Им легко можно придать объем, просто используя цвета. Свет и тень. Иллюзия. А если хочется объем по-настоящему, хирург создает кожный узелок, а потом художник его красит.
Для человека моих лет у меня очень много ненужных воспоминаний. Когда мне стукнет восемнадцать, я буду жить на пособие по безработице, найду себе квартиру и, может быть, работу, где не надо резать ветчину. Здесь все любят ветчину — наверное, тут нет евреев. Я никогда их не встречала. Те, кто едят всю ветчину, наверное, не вынесут смотреть на мою окровавленную кожу и мою машинку. Это единственная почти нормальная вещь в моей жизни. У меня есть хобби. Как персонаж из книги Энид Блайтон[8]. Скоро — добрый дядя и неожиданное приключение!
Звучит как слоган фильма про инцест. Не то чтобы их много. Людям не нравится такое даже в контексте шутки. Может, если шутка больше про грубость, чем про шутку.
Иногда я размышляю, нравлюсь ли я своим друзьям. Я получила пару сообщений в духе «ак дила?» от Джоан и несколько правильно написанных от Шейлы, которая ставит запятые и кавычки везде, где нужно или кажется, что нужно. Я ответила страдающими смайликами и парочкой счастливых, потому что я не в школе. Они считают меня другом, но они меня не знают. Я — не только я, но и то, через что прошла я. И пусть я не хочу, чтобы меня как человека определяло все, что со мной делали другие, порою кажется, что это неизбежно. Я боюсь, что вечно буду ненавидеть человечество. Вплоть до себя. Особенно себя.
Есть бесчисленное множество оттенков. С мягкими и красочными именами. Грядка земляники. Нежный румянец. Капучино. Можно изменить родной цвет на другой. Как хочешь. Ты рад, что жив. Так живи и радуйся.
У меня так много защитных механизмов. Я будто робот — нет души, есть функция.

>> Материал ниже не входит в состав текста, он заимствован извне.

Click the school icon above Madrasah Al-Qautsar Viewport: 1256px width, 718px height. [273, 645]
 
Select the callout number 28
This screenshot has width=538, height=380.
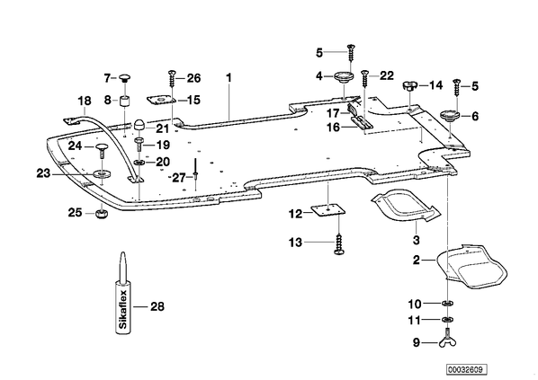(157, 306)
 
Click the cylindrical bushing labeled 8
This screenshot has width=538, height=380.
(126, 102)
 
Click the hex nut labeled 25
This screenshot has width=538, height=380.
(102, 215)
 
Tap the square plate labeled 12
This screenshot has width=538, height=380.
(328, 209)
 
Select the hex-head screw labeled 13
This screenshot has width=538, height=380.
(338, 243)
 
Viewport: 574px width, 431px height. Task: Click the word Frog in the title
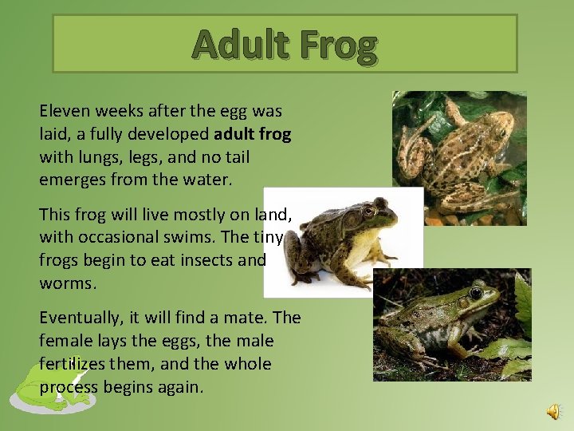pyautogui.click(x=338, y=45)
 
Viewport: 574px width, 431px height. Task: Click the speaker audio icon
pyautogui.click(x=552, y=410)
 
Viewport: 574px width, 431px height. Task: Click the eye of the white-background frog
pyautogui.click(x=368, y=212)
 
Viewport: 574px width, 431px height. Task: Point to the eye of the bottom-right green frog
pyautogui.click(x=475, y=294)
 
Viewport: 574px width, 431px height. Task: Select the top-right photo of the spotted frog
pyautogui.click(x=459, y=157)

Но сегодня я нефункциональна. Думаю о Томе в основном. Лежу в кровати. Лаура куда-то уходила. Когда встаю, нахожу в холодильнике ореховые йогурты, дорогущие печеньки и мягкий хлеб. Еда для утешения. Наверно, она слышала мой плач. Сама мама не любит йогурты. Потому что она ела их, когда вынашивала моего брата, и теперь йогурты напоминают ей о нем. Еще она не выносила запах детских продуктов. В магазинах она обходит стороной этот отдел даже сейчас. Но как-то раз, даже несмотря на то, что папа посмотрит в чек и будет злиться на нее за бесполезную покупку, она взяла баночку детского пюре и плакала и плакала над ней. Я положила голову ей на плечо и обняла ее, но ее глаза сказали, что это не одно и то же. Потому что я буду у нее всегда — с братом или без. Мне было где-то семь, ну, может, восемь. Я маленькой была и доставала ей до плеча, когда она сидела. Мне пришлось на цыпочки подняться. Когда шея начала болеть, я разомкнула руки и ушла тихонько. Мама продолжала плакать.
Никто в нашей семье не может ничего исправить. Даже когда пытаемся, все остается сломанным.